* What to produce
Reproduce each line of the data below verbatim.

* Input data
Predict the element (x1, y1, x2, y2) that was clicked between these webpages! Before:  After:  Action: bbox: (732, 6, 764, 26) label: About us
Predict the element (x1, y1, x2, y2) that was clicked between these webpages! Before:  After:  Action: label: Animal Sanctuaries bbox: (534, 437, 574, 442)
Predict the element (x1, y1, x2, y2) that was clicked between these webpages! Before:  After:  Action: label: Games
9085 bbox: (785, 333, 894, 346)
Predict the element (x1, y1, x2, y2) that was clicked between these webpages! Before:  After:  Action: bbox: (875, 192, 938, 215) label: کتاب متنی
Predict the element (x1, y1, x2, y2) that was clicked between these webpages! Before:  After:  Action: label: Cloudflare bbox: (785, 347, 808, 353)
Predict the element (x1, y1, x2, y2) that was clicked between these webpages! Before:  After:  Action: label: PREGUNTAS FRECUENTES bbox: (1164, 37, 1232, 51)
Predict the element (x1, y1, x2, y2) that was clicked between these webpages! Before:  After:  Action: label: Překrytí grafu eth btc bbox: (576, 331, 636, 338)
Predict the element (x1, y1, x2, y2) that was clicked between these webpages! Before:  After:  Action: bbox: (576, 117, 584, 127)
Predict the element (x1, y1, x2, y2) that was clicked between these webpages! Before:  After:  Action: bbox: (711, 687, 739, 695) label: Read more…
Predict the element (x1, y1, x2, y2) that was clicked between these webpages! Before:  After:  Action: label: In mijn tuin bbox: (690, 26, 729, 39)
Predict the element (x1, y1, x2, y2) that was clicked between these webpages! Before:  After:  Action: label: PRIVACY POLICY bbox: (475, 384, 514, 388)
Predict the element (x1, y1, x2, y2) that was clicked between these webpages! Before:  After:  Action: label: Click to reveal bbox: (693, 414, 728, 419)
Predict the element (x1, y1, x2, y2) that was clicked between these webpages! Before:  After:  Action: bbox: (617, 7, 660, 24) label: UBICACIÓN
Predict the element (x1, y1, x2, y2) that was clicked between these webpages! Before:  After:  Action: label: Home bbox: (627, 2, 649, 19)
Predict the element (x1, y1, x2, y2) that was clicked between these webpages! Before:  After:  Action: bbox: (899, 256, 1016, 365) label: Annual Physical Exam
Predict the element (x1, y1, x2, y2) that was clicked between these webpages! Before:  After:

* Solution
Predict the element (x1, y1, x2, y2) that was clicked between these webpages! Before:  After:  Action: bbox: (732, 6, 764, 26) label: About us
Predict the element (x1, y1, x2, y2) that was clicked between these webpages! Before:  After:  Action: label: Animal Sanctuaries bbox: (534, 437, 574, 442)
Predict the element (x1, y1, x2, y2) that was clicked between these webpages! Before:  After:  Action: label: Games
9085 bbox: (785, 333, 894, 346)
Predict the element (x1, y1, x2, y2) that was clicked between these webpages! Before:  After:  Action: bbox: (875, 192, 938, 215) label: کتاب متنی
Predict the element (x1, y1, x2, y2) that was clicked between these webpages! Before:  After:  Action: label: Cloudflare bbox: (785, 347, 808, 353)
Predict the element (x1, y1, x2, y2) that was clicked between these webpages! Before:  After:  Action: label: PREGUNTAS FRECUENTES bbox: (1164, 37, 1232, 51)
Predict the element (x1, y1, x2, y2) that was clicked between these webpages! Before:  After:  Action: label: Překrytí grafu eth btc bbox: (576, 331, 636, 338)
Predict the element (x1, y1, x2, y2) that was clicked between these webpages! Before:  After:  Action: bbox: (576, 117, 584, 127)
Predict the element (x1, y1, x2, y2) that was clicked between these webpages! Before:  After:  Action: bbox: (711, 687, 739, 695) label: Read more…
Predict the element (x1, y1, x2, y2) that was clicked between these webpages! Before:  After:  Action: label: In mijn tuin bbox: (690, 26, 729, 39)
Predict the element (x1, y1, x2, y2) that was clicked between these webpages! Before:  After:  Action: label: PRIVACY POLICY bbox: (475, 384, 514, 388)
Predict the element (x1, y1, x2, y2) that was clicked between these webpages! Before:  After:  Action: label: Click to reveal bbox: (693, 414, 728, 419)
Predict the element (x1, y1, x2, y2) that was clicked between these webpages! Before:  After:  Action: bbox: (617, 7, 660, 24) label: UBICACIÓN
Predict the element (x1, y1, x2, y2) that was clicked between these webpages! Before:  After:  Action: label: Home bbox: (627, 2, 649, 19)
Predict the element (x1, y1, x2, y2) that was clicked between these webpages! Before:  After:  Action: bbox: (899, 256, 1016, 365) label: Annual Physical Exam
Predict the element (x1, y1, x2, y2) that was clicked between these webpages! Before:  After:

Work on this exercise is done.